= Culture jamming =

Form of protest to subvert media culture

Culture jamming (sometimes also guerrilla communication) is a form of protest used by many anti-consumerist social movements to disrupt or subvert media culture and its mainstream cultural institutions, including corporate advertising. It is often described as a way of drawing attention to the methods through which mass society and media institutions shape public perception.

Culture jamming employs techniques originally associated with the Letterist International and later with the Situationist International, including détournement. It uses the language and rhetoric of mainstream culture to critique the social institutions that produce that culture. Tactics include editing company logos to critique the companies, products, or concepts they represent, or using fashion statements that deliberately clash with current fashion trends. Culture jamming often uses mass media to produce ironic or satirical commentary about mass media itself, commonly by adopting the communication methods of the original medium. Culture jamming is also a form of subvertising.

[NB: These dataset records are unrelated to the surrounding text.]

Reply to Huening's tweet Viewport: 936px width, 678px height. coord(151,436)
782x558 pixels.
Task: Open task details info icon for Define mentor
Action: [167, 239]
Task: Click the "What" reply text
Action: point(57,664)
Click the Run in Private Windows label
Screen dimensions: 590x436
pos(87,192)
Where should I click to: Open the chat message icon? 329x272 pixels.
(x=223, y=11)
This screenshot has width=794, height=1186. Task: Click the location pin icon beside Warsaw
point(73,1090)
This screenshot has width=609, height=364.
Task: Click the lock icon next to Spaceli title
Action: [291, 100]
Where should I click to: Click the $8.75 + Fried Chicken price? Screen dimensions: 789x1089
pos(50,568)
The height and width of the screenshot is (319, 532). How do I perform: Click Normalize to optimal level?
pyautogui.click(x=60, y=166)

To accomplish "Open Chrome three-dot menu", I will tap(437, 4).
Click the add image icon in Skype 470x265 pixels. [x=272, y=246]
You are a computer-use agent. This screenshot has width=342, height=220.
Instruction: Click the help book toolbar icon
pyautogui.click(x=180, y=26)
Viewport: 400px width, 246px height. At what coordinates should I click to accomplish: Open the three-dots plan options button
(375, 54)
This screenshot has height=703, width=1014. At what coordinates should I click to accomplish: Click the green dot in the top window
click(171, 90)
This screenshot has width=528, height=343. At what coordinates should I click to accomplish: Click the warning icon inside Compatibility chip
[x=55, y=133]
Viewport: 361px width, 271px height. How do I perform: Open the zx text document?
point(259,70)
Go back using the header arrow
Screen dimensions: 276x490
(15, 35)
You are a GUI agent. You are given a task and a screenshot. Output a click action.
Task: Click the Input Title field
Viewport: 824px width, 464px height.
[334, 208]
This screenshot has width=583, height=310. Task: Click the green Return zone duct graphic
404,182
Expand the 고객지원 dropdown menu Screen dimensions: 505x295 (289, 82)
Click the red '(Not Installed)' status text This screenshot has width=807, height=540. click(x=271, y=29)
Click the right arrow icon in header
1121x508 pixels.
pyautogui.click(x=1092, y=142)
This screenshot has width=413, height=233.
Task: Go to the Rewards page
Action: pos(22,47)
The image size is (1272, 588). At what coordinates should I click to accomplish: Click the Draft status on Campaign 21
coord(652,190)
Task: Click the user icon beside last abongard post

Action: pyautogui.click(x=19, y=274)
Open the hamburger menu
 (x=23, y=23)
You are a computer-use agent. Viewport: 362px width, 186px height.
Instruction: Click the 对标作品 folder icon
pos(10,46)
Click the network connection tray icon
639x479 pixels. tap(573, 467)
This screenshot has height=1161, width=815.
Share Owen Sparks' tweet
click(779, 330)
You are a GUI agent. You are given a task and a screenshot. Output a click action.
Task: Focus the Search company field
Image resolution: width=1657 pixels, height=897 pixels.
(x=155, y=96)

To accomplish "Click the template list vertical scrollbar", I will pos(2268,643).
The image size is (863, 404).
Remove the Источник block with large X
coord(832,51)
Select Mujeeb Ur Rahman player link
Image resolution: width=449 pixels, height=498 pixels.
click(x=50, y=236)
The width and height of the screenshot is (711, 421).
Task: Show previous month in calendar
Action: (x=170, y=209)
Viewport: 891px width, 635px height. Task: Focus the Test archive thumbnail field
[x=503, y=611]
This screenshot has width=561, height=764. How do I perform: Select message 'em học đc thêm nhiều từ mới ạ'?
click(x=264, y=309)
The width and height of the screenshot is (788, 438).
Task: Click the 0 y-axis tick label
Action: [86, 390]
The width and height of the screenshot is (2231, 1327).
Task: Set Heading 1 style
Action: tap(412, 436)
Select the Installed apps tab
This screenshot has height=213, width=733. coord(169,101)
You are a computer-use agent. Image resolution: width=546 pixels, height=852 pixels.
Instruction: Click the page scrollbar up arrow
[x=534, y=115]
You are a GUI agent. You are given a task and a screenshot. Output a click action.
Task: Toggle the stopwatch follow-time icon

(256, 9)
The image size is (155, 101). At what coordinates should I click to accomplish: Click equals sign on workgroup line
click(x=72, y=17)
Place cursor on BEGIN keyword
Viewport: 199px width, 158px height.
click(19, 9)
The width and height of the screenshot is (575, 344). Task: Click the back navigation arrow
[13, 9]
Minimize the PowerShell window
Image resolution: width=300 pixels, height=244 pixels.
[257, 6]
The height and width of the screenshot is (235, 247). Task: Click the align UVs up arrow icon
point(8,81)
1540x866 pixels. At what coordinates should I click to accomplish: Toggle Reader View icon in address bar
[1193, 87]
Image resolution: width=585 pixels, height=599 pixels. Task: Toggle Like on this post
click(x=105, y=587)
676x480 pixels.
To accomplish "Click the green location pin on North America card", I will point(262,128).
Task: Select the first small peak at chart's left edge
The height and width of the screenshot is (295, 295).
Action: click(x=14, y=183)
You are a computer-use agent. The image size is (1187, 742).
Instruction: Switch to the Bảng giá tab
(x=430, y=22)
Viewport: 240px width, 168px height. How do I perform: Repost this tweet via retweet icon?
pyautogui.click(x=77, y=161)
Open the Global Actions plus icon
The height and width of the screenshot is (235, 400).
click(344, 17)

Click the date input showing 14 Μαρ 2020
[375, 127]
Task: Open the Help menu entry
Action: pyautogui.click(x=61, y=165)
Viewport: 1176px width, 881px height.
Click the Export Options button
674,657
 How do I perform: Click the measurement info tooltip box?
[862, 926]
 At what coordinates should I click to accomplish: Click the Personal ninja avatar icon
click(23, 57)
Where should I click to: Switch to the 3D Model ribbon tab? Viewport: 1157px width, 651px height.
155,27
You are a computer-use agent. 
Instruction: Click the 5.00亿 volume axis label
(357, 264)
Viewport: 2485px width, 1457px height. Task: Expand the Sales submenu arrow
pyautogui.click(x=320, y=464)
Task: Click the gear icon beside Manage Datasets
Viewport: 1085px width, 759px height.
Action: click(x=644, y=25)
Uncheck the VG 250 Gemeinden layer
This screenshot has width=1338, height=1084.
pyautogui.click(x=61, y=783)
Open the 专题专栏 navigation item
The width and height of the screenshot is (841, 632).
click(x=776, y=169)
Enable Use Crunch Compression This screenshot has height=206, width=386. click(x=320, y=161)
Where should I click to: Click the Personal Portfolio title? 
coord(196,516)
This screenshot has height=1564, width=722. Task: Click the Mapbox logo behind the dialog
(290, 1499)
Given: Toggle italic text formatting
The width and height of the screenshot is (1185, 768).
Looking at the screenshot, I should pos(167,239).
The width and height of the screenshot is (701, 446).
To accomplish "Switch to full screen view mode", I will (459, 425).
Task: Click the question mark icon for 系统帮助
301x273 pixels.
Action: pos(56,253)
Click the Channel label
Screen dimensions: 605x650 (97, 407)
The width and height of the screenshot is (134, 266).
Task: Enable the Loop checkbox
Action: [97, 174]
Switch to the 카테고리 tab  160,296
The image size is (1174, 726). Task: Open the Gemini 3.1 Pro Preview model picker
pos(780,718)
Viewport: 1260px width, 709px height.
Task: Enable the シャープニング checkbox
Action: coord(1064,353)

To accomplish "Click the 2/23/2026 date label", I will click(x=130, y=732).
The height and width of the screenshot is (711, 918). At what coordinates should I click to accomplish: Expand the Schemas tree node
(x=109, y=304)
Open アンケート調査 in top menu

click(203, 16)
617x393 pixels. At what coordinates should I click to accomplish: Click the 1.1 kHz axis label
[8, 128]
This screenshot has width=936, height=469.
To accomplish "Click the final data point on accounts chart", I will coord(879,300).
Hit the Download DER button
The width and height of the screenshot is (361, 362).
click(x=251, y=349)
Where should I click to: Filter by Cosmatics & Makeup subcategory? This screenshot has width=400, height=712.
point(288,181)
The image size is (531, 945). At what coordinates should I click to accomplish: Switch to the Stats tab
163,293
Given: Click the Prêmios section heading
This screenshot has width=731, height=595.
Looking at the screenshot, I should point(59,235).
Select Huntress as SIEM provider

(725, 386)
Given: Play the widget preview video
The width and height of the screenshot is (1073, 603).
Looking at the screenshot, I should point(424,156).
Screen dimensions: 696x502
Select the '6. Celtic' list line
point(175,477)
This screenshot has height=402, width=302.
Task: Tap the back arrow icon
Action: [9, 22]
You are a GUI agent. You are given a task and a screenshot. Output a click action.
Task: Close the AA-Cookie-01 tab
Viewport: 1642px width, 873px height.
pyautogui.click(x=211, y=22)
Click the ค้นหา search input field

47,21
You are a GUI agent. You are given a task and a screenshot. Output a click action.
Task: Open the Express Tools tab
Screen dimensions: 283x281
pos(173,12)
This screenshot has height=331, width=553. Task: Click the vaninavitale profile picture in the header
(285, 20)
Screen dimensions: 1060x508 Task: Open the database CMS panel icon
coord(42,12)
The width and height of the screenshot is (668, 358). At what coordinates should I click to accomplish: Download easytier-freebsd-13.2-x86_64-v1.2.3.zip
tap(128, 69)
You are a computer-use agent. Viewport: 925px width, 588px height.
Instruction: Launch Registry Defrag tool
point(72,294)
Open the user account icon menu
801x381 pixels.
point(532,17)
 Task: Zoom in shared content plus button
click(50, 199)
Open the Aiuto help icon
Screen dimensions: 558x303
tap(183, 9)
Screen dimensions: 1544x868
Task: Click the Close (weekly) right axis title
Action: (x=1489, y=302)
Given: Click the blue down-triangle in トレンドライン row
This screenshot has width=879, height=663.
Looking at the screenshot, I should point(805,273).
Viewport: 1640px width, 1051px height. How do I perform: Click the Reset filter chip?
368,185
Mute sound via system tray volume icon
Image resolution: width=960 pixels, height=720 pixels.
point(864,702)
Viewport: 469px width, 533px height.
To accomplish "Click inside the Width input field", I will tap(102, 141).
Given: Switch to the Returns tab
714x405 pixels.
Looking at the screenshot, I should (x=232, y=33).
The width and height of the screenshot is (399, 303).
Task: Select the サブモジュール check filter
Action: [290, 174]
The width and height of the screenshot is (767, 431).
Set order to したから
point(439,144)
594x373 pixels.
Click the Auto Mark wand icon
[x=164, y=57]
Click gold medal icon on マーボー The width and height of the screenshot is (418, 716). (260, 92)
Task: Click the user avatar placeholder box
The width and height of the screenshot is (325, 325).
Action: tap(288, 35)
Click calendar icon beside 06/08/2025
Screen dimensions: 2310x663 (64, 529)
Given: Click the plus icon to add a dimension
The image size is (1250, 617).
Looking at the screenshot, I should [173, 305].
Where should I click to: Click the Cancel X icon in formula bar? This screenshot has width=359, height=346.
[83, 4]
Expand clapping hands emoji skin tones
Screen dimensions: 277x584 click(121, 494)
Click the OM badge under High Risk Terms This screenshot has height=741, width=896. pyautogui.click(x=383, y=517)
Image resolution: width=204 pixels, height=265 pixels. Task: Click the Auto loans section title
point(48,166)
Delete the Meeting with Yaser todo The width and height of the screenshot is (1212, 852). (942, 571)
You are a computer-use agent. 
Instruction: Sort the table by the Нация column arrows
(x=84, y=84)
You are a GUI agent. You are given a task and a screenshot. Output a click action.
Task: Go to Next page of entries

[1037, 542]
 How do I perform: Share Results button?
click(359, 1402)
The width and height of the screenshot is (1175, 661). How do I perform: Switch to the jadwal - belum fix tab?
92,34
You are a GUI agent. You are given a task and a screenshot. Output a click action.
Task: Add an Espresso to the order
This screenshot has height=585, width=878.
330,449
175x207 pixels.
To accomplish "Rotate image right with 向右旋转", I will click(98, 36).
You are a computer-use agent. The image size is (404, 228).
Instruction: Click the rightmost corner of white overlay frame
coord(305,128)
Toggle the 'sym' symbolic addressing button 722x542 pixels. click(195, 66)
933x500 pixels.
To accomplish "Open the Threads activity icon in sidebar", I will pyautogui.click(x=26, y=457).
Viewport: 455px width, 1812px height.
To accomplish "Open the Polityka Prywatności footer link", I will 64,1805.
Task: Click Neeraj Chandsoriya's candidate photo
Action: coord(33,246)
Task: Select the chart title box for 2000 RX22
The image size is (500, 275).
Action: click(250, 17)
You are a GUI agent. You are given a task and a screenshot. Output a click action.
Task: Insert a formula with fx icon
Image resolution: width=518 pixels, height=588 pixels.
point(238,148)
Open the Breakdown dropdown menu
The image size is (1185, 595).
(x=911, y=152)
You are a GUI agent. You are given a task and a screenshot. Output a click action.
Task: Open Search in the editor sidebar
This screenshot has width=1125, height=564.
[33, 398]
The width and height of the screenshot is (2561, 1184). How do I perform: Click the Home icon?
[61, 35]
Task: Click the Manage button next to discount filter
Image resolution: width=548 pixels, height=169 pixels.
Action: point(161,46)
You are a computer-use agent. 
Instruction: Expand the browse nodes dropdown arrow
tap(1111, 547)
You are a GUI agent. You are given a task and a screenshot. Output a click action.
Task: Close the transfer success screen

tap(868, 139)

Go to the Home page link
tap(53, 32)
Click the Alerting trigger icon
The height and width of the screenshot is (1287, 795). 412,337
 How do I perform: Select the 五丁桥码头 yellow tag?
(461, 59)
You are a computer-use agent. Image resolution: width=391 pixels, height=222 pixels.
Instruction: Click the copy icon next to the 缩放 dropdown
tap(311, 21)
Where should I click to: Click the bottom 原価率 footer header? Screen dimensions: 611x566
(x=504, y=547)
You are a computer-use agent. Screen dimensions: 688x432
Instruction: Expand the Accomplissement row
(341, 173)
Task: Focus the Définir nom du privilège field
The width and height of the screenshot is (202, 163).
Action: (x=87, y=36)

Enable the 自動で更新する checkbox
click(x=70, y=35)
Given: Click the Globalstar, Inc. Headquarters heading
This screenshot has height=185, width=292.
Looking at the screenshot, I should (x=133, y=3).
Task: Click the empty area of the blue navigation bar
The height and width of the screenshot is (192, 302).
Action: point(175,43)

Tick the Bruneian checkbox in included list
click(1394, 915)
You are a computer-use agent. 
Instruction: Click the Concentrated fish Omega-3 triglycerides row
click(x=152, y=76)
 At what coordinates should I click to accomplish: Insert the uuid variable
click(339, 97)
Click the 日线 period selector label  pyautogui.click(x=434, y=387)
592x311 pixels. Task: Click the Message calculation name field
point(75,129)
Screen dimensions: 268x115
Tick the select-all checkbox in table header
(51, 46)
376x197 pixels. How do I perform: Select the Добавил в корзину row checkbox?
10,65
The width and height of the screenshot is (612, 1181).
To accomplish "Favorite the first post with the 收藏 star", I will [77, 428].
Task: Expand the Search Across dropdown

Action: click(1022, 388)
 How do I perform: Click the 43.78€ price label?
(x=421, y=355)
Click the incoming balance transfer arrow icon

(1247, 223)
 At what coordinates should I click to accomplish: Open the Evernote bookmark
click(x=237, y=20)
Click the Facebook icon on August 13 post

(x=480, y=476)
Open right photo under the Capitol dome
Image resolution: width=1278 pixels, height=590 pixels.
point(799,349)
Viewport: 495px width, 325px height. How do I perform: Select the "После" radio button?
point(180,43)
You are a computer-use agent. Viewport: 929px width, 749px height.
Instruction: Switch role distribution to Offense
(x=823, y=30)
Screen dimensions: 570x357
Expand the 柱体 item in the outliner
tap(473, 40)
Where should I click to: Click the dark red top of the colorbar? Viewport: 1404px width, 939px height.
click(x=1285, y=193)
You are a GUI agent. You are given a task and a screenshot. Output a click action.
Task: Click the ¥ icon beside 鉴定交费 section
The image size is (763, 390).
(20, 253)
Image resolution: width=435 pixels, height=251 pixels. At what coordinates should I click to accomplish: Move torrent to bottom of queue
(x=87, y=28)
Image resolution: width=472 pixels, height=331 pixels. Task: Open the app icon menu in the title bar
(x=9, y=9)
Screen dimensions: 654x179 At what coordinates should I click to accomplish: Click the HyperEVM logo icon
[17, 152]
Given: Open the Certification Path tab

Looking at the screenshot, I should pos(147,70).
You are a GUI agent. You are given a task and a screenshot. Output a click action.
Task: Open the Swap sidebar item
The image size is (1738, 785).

Culture jamming is generally intended to highlight and challenge political assumptions within commercial culture, and has been discussed as a response to socially imposed conformity. Prominent examples include the alteration of billboard advertising by the Billboard Liberation Front and works by contemporary artists such as Ron English. Culture jamming may also involve street parties and protests. While it often focuses on subverting or critiquing political and advertising messages, some proponents emphasize forms that bring together artists, designers, scholars, and activists to create works that go beyond criticism of the status quo. In addition to these political and cultural aims, researchers have noted that pleasure and humor can play an important role in sustaining participation. Analysts have argued that fun can connect individual acts of subversion to a broader, imagined protest community, helping separate actions appear as part of a shared project. This affective style has been interpreted as both drawing on and resisting the dominant emotion regime of late capitalism, with emotional engagement functioning as both a tactic and an aim.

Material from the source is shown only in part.